With transforms.Compose([
transforms.ToTensor(),
transforms.Normalize(mean=[0.485, 0.456, 0.406], std=[0.229, 0.224, 0.225])])

    [[2.0084, 2.0084, 2.0084,  ..., 1.9384, 1.9559, 1.9559],
     [2.0084, 1.9734, 1.9559,  ..., 1.9209, 1.9559, 1.9559],
     [1.9734, 1.9734, 1.8859,  ..., 1.9559, 2.0084, 2.0084],
     ...,
     [2.0259, 1.9734, 1.9909,  ..., 1.9909, 2.0434, 2.1134],
     [2.0084, 1.9909, 2.0259,  ..., 2.0434, 2.0959, 2.0959],
     [2.0084, 2.0084, 2.0259,  ..., 2.0434, 2.0959, 2.0959]],

    [[2.1868, 2.1868, 2.3088,  ..., 2.0125, 2.0474, 2.0474],
     [2.1868, 2.1694, 2.2217,  ..., 2.0474, 2.0648, 2.0474],
     [2.1520, 2.1520, 2.2043,  ..., 2.0823, 2.0997, 2.1346],
     ...,
     [2.1346, 2.1520, 2.1868,  ..., 2.1171, 2.1171, 2.1171],
     [2.1694, 2.1694, 2.2043,  ..., 2.1520, 2.1346, 2.1171],
     [2.1694, 2.1694, 2.2391,  ..., 2.1520, 2.1171, 2.1171]]])

I assume your last layer is a convolution layer with a single output channel.
In that case your model will return logits, which are raw prediction values in the range [-Inf, +Inf].
You could map them to a probability in the range [0, 1] by applying a sigmoid on these values.
In fact, nn.BCEWithLogitsLoss will apply sigmoid and log on the input. However, it’ll use a numerical stable way than manually applying these methods separately.

If we are talking about the probabilities in the range [0, 1] and you would like to use a threshold of 0.5 to determine if the prediction is class0 or class1, you could use a threshold of 0.0 on the logits and you’ll get the same predictions.

So you shouldn’t be worried about the range of the output.

As explained before, don’t use torch.argmax, as it’ll return the max index in dim1, which will always be 0. torch.argmax is used for the multi-class approach, where each output channel corresponds to a class.

1 Like

Thank you, the explanation of what logits are helps. So my normalization values before training is nothing I should worry about either? Or should I keep just ToTensor()?

And indeed, my last outputs of my model is:
(3): ReLU()
(4): Conv2d(256, 1, kernel_size=(1, 1), stride=(1, 1))

I would recommend to use the normalization, as it’s often beneficial for the training.

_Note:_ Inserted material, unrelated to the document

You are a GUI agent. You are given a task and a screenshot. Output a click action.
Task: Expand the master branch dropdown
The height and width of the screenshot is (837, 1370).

what is the difference between class and channel?
you stated that multi-class segmentation use case with 2 classes. “[batch_size, 2, height, width]”
but is not this 2 the number of channels?

Yes, dim1 can be seen as the channel dimension, which holds the number of classes, if it’s the output of a model for a multi-class segmentation.
The “meaning” of the dimensions is basically defined by the use case and nn.CrossEntropyLoss expects a model output in the shape [batch_size, nb_classes, *].